▶ Extract

'''

Elephant, being keystone species, are both creators and destroyers. Sadly, their numbers in most reserves where they are currently found are, or are probably close to reaching levels where they are impacting negatively on their environment, affecting the conservation of other lesser species of fauna and flora.Just as I think Shakari stated, due to political correctness, culling has stopped in most areas, which would stop this from happening. However, I can understand that culling itself can have negative impacts on elephant populations and behaviour too, and not too much of this is studied. One negative aspect is the removing old knowledgeable matriarchs, leading to loss of useful knowledge that would have been passed down from generation to generation. It may also be responsible for more aggressive behaviour of some of the smaller younger matriachs seen in some areas, that do not know how to deal with stressful human encounters, and tend to resort to aggressive behaviour.

'''

▶ Requirement
According to the text on elephants, what is one negative aspect of culling?

▶ Collected material
'''

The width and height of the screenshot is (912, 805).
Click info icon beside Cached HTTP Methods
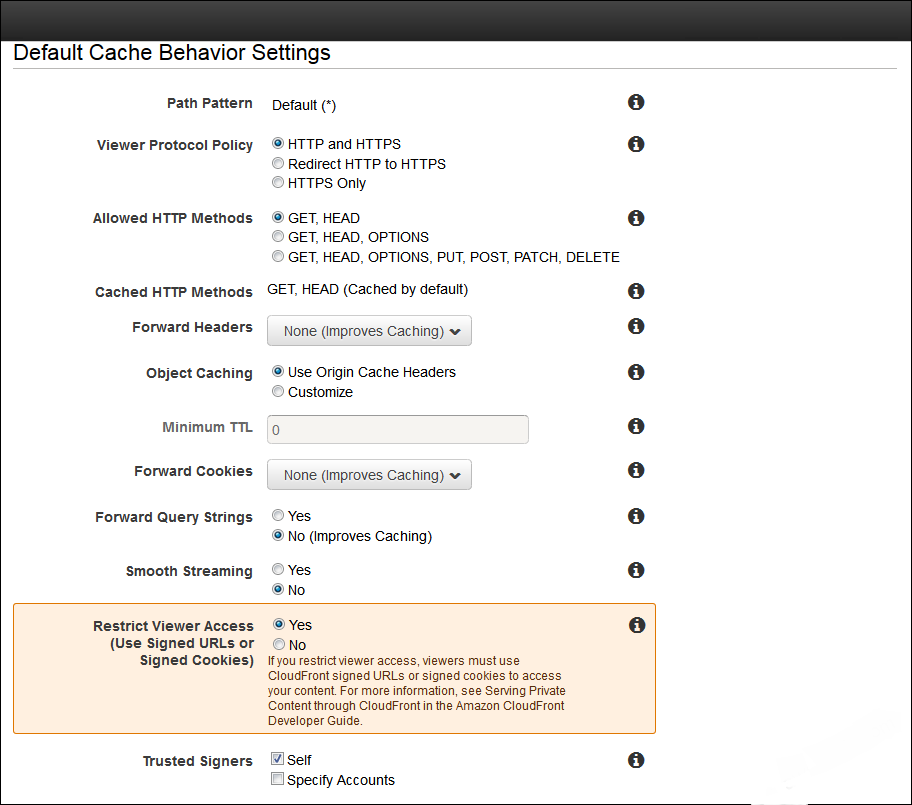tap(636, 291)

'''

▶ Reply to the task
It removes old, knowledgeable matriarchs, so useful knowledge that would have been passed down from generation to generation is lost.